### 記述課題 A
以下のデータセットのエントリのうち、「The image size is (1568, 662).」を含む行からエントリの末尾までの行(両端を含む)を、指示文も含めて書き直せ。その際、解答の座標の数値はすべて21ずつずらすこと。

### 本文
_____
監修:第二東京弁護士会所属(第54484号)
中崎 徹人

ツイッターでは、些細な行為から誹謗中傷トラブルが起こることがあります。
万が一、誹謗中傷の被害に遭った場合には、被害の拡大を防ぐために迅速かつ適切な対処が必要です。
この記事では、ツイッターでの誹謗中傷に対する対応方法を紹介します。
あわせて、トラブル解決のために弁護士へ相談することのメリットも解説しているので、参考にしてください。

ツイッターで誹謗中傷が起こりやすい理由とは?

ツイッターで誹謗中傷が起こりやすい理由とは?
ツイッターは、ハンドルネームでもアカウントを作成できるSNSです。
特に日本ではツイッターを実名で利用している人は少なく、匿名で投稿することが主流となっています。
匿名なので「誹謗中傷しても特定されないだろう」と誤認識し、リアルでは言えないような攻撃的な言葉でツイートするユーザーも存在します。
また、過去に有名人同士がツイッター上で喧嘩ごしのリプライをやり取りしていたこともありました。
それらを見て、「ツイッターでは多少の暴言を吐いても問題ない」と勘違いしているユーザーもいます。
こういった事情から、ツイッターでは他のSNSに比べて誹謗中傷が起こりやすいと考えられます。

誹謗中傷に対するツイッターのポリシー

ツイッター公式では言論の自由に対し「表現の自由を尊重し、開かれた話し合いを行うべきだと考えています。
_____
(データセットのエントリ)
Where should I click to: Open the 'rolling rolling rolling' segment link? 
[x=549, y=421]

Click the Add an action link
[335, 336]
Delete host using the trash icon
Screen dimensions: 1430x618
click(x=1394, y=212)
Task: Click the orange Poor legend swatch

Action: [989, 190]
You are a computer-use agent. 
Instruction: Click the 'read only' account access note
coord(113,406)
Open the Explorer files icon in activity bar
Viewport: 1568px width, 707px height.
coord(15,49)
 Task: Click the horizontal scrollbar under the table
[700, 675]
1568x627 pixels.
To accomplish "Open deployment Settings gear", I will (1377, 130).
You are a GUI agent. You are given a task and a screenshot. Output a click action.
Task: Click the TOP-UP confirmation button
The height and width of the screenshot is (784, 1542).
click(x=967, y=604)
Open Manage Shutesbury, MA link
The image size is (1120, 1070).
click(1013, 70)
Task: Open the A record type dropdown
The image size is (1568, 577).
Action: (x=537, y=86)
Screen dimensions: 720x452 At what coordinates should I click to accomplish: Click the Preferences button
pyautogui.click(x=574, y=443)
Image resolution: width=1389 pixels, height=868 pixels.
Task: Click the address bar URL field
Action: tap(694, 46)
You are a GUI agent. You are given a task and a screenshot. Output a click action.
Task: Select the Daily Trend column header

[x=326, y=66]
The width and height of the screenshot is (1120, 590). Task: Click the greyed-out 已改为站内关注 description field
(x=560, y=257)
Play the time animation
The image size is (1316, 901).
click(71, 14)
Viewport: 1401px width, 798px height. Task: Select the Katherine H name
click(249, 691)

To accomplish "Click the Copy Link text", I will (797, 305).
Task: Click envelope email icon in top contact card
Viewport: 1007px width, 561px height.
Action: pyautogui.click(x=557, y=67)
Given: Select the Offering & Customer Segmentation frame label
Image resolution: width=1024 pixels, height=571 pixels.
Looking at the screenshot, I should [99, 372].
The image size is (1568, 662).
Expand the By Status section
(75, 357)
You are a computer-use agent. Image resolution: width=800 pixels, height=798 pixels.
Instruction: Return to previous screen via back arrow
_____
### 記述課題 B
上の本文によると、日本のツイッターではどのような投稿が主流となっているか。

### 課題の解答 A
The image size is (1568, 662).
Expand the By Status section
(96, 378)
You are a computer-use agent. Image resolution: width=800 pixels, height=798 pixels.
Instruction: Return to previous screen via back arrow

### 課題の解答 B
匿名での投稿が主流となっている。